A Rg Veda Ghanapati came with his five pupils. He told the boys to chant a portion of the lesson they had learnt, in Periyava’s presence. The tone was almost unmusical. That apart, the boys had a very poor knowledge of Sanskrit, as was evident from their recitation. The Ghanapati said, “It is very difficult to teach Veda to these children. It is better to send them to an English school”.
Periyava told the teacher to sit down.
“Ghanapatigale, everything in the world is difficult. Cooking is difficult. You have to light the stove. Boil the water. Drain the starch after the rice is cooked. Vegetables have to be sliced and boiled….
Washing clothes is difficult.

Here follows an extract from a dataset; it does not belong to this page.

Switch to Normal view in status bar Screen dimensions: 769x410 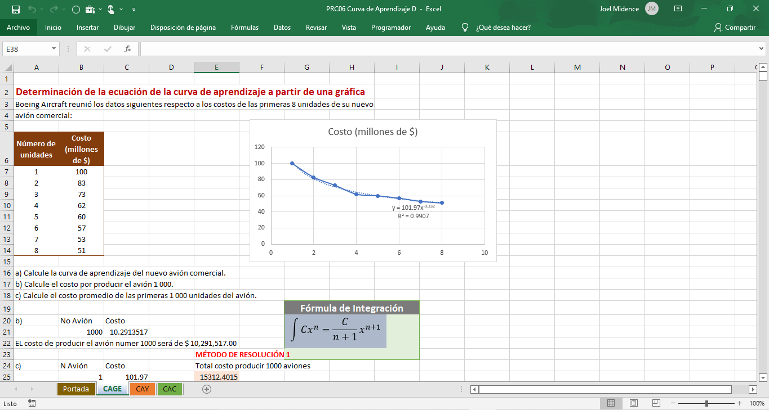click(x=611, y=403)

One has to wash, rinse and squeeze out the water. Then the clothes should be shaken and dried…
Everything is difficult. You must have heard of the Uriyadi festival at Varahur. One has to climb up a slippery pole and seize the bundle of reward tied at its top. The pulp of aloe vera and castor oil would be smeared liberally on the pole. It would be extremely slippery. It just will not be possible to climb up at all. Besides, when one attempts to do so, the onlookers would spray water through a forceful hose upon the person! It would be so difficult. Still there would be so much competition and such enthusiasm to win. Finally, one person would win.

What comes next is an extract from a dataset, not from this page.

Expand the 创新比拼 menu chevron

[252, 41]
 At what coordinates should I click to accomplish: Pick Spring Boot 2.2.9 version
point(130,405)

If a little effort is taken, the children will learn the Veda excellently. The Veda is divine knowledge. It is rare that children come forward to learn the Veda. What is to be done if those that have come are sent away?”

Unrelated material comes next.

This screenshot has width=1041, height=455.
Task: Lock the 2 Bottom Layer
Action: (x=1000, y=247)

The Rg Vida Ghanapati was deeply impressed by Periyaval’s advice. He began to teach the children with applied earnestness, not minding his own struggle.
Five years passed. Those five pupils appeared for the examination that is held by the Veda Rakshana Nidhi Trust. All the five boys passed in the first division in the Rig Veda examination. They were rewarded in ample measure. They proved that the teacher’s efforts were not wasted.